> Consigne
Mettez à jour les données en remplaçant « circle » par « dot » et recopiez les lignes sans rien changer d'autre. Commencez à la ligne qui contient « Tap the step number 1 circle » et arrêtez-vous après celle qui contient « This screenshot has width=493, height=493. click(77, 478) ».

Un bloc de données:
- - - -
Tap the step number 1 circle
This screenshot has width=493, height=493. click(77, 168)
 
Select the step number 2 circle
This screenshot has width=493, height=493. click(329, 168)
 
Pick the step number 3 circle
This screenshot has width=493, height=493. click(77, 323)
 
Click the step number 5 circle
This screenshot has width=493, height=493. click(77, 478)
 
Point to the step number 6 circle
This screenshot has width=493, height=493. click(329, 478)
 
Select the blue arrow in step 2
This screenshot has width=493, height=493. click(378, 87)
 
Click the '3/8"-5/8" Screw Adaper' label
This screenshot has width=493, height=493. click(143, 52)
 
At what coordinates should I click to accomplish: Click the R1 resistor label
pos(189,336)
- - - -
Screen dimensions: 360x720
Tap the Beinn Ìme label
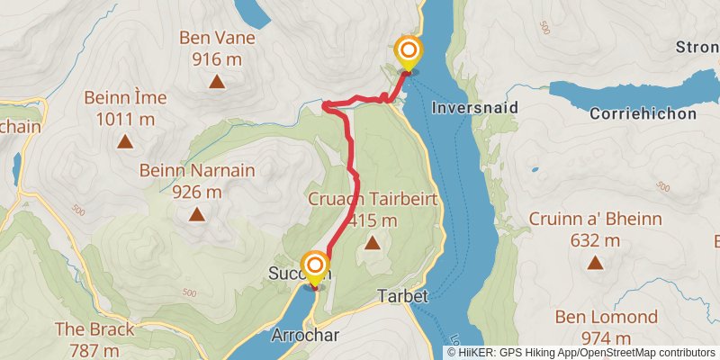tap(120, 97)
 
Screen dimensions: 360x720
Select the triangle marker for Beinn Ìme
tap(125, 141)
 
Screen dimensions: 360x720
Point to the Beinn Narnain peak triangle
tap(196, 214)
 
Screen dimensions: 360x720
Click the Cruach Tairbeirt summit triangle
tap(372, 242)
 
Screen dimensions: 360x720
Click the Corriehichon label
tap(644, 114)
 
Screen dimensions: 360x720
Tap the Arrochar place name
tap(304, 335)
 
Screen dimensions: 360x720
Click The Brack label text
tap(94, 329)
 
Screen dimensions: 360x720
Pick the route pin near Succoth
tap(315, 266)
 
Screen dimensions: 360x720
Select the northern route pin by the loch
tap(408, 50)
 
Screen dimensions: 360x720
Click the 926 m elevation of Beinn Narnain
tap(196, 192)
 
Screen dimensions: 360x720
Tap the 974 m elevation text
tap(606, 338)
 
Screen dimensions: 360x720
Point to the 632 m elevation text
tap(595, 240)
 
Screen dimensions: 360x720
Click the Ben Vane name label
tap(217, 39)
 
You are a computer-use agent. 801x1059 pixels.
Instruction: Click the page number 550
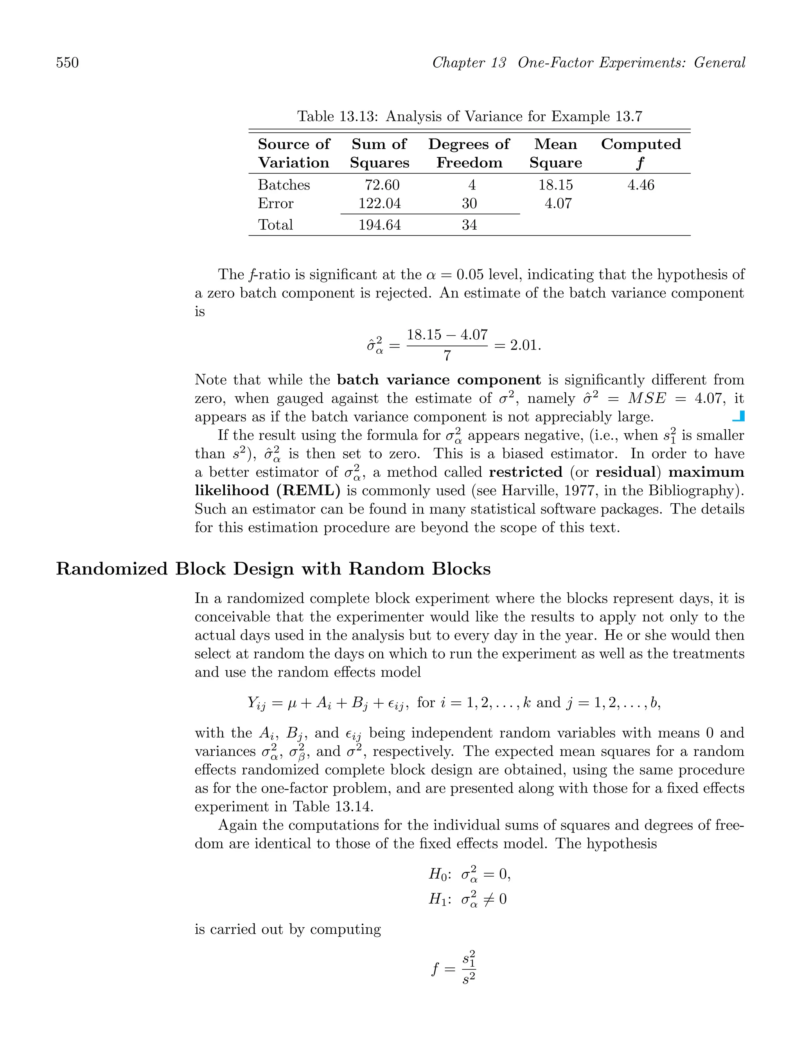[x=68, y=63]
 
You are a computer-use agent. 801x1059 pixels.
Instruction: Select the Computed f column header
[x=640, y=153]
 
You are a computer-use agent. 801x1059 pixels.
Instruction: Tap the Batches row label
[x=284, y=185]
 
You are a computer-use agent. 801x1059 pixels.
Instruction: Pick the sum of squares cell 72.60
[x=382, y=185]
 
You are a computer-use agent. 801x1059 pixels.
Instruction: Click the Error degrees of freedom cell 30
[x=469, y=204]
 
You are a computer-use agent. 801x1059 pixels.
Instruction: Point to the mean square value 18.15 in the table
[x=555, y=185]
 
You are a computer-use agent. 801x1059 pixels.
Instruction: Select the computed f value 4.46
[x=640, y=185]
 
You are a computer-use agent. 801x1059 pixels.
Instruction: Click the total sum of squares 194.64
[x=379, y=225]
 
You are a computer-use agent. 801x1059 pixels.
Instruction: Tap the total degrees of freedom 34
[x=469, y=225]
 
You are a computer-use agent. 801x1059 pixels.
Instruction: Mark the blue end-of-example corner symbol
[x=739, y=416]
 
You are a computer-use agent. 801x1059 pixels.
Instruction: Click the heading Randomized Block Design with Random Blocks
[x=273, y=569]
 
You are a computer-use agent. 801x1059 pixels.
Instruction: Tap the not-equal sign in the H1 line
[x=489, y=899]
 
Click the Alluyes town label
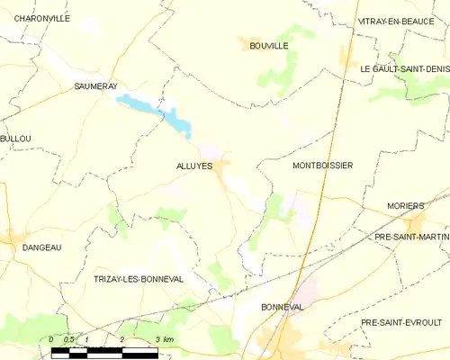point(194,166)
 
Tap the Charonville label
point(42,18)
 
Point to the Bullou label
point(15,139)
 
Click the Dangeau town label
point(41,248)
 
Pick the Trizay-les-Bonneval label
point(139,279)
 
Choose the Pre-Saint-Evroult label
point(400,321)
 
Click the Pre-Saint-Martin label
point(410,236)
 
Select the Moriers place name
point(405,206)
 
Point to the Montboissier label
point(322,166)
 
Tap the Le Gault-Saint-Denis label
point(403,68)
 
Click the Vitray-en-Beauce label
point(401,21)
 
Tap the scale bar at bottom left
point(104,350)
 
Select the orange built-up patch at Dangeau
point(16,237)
- - - -
> Réponse attendue
Tap the step number 1 dot
This screenshot has width=493, height=493. click(77, 168)
 
Select the step number 2 dot
This screenshot has width=493, height=493. click(329, 168)
 
Pick the step number 3 dot
This screenshot has width=493, height=493. click(77, 323)
 
Click the step number 5 dot
This screenshot has width=493, height=493. click(77, 478)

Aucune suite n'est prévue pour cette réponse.